Yemen has launched a major polio vaccination campaign amid fears the disease could reappear in the war-ravaged nation where the health system is on the verge of collapse and aid agencies are warning of famine.
The World Health Organization (WHO), which is supporting the drive, said some 40,000 health workers aimed to immunize more than 5 million children under the age of five across the country.
"The threat of [polio] virus importation is serious and this campaign aims to curb any possible return of the virus to Yemen," WHO's representative in Yemen, Nevio Zagaria, said in a statement.
Polio, which spreads quickly among children and can cause irreversible paralysis within hours, remains endemic in only three countries — Afghanistan, Pakistan and Nigeria.
Yemen was declared polio-free in 2009, but experts say conflict-affected countries are particularly at risk of outbreaks because of disruption to their health systems.
WHO's spokesman on polio eradication, Sona Bari, said both Syria and Iraq saw polio outbreaks a few years ago.

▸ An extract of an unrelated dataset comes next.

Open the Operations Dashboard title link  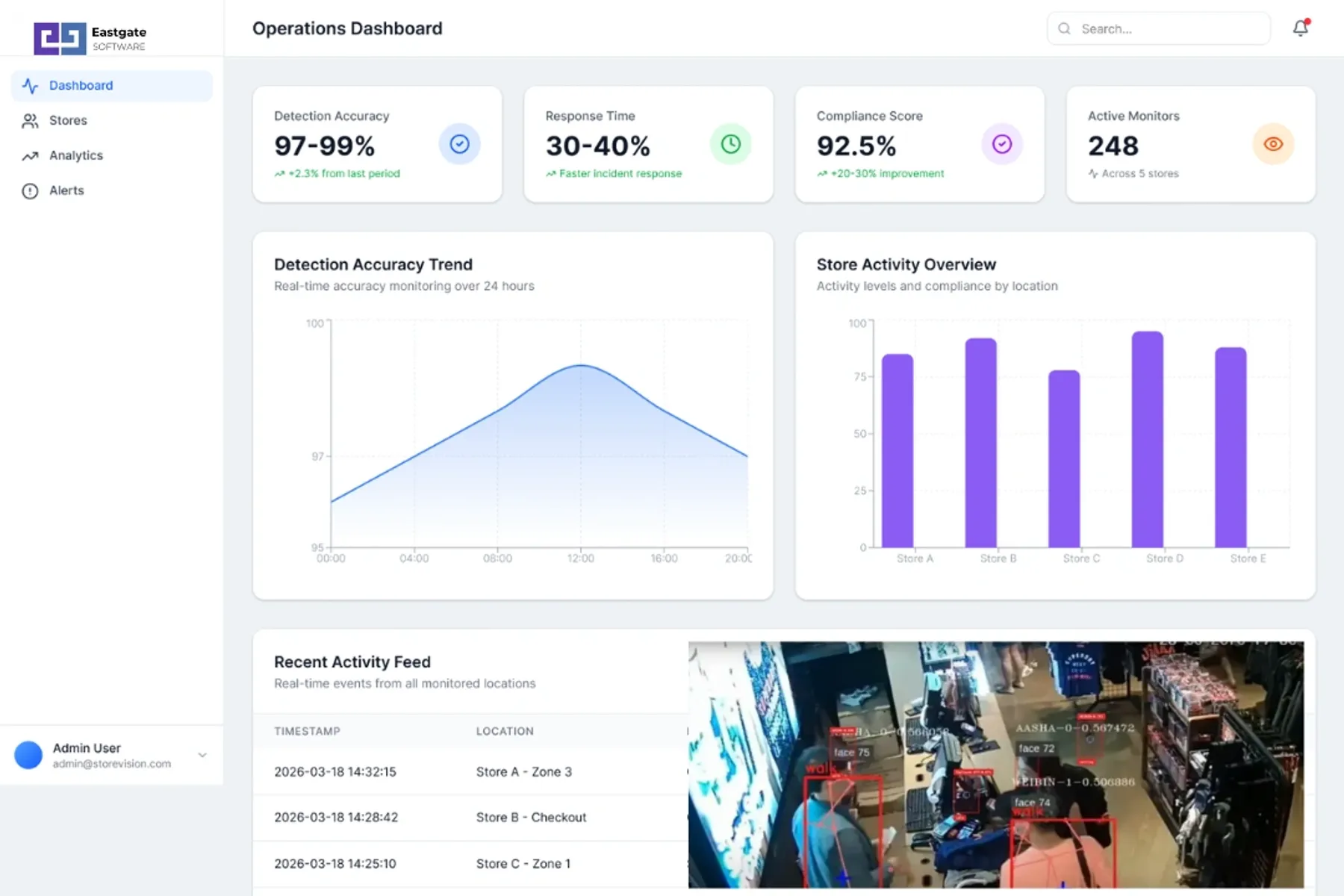347,28
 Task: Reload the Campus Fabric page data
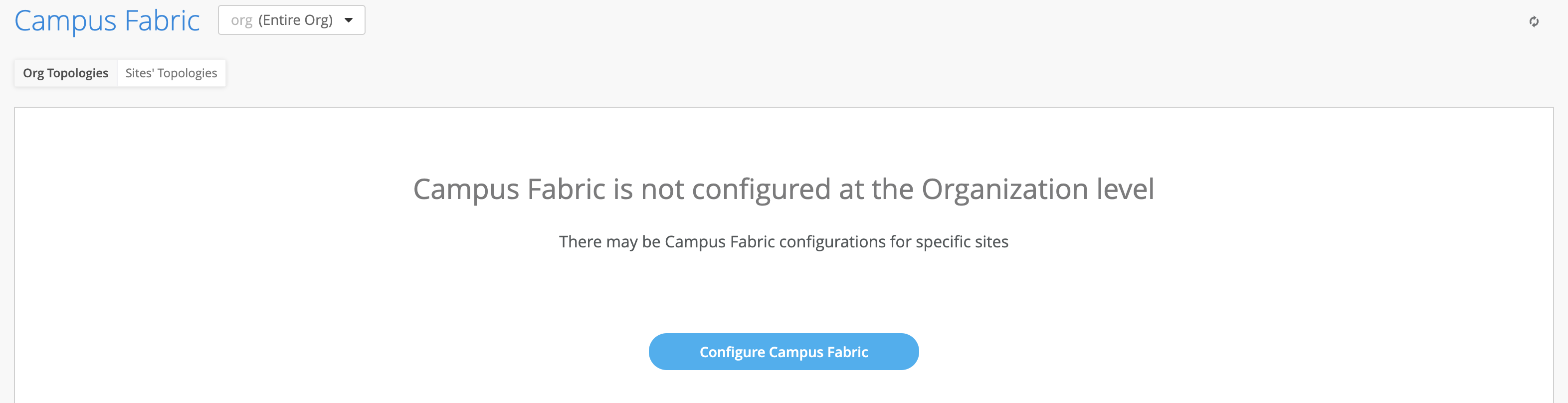click(1533, 22)
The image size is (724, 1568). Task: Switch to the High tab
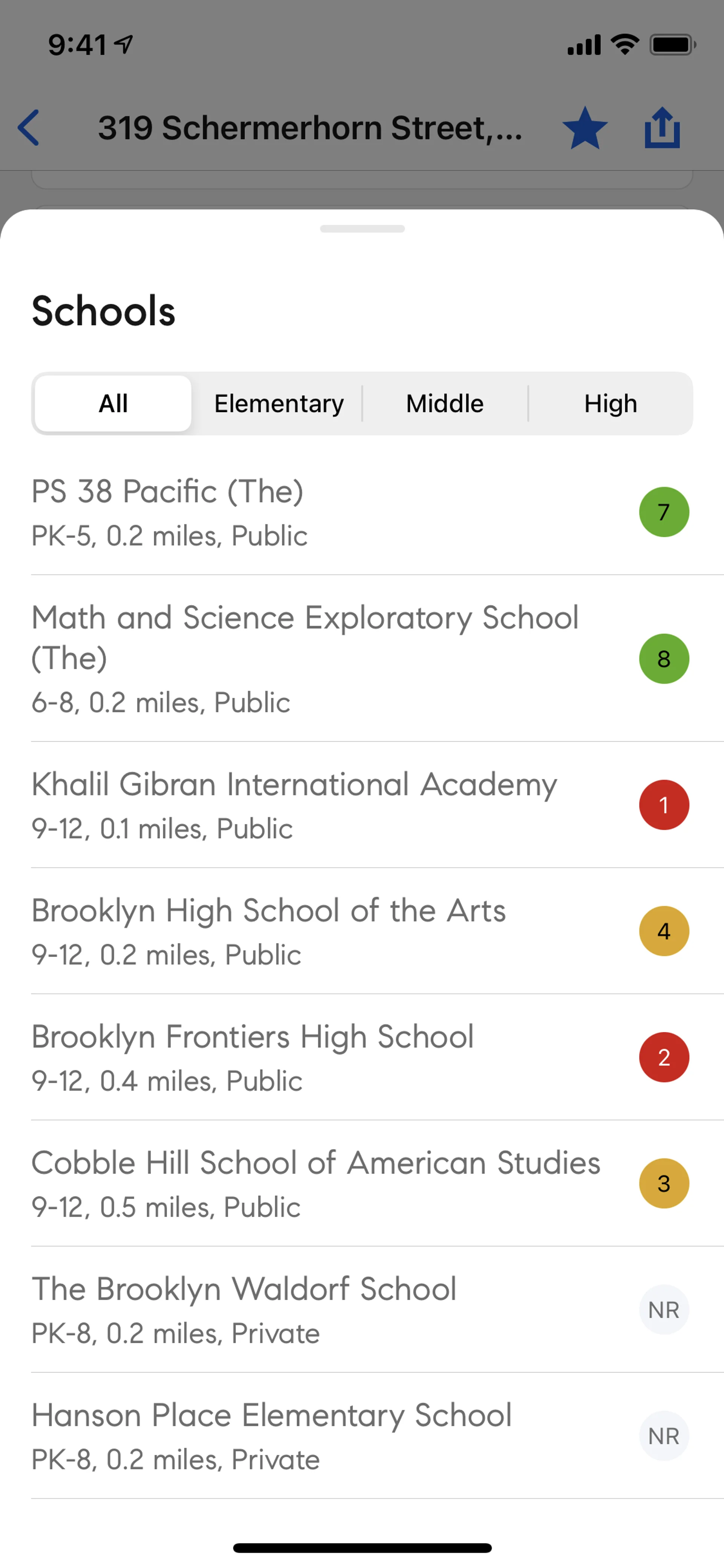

"This is why the [Yemen] campaign at this time is extremely important," she told the Thomson Reuters Foundation by phone from Geneva.
"We have been very lucky that polio hasn't shown up in Yemen, but it is a virus that travels very easily and is very good at finding unprotected children."
The immunization drive, which began on Monday, had been scheduled for last September, but insecurity has hampered access.
The vaccination teams will also target high-risk groups including families uprooted from their homes by fighting and refugees who have fled to Yemen from conflicts in Africa.
Around 2 million people are displaced in Yemen where nearly two years of civil war has pitted the Iran-allied Houthi group against a Western-backed Arab coalition led by Saudi Arabia.
The U.N. children's agency UNICEF, which is also helping with the vaccinations, warned on Tuesday of looming famine in Yemen where nearly half a million children have severe acute malnutrition.
Bari said there was a risk that polio vaccines would not be effective in malnourished children suffering from diarrhea because they would be flushed out.
She said WHO was also worried about the risks of polio emerging in countries in the Lake Chad basin, Syria, Iraq, Somalia and South Sudan.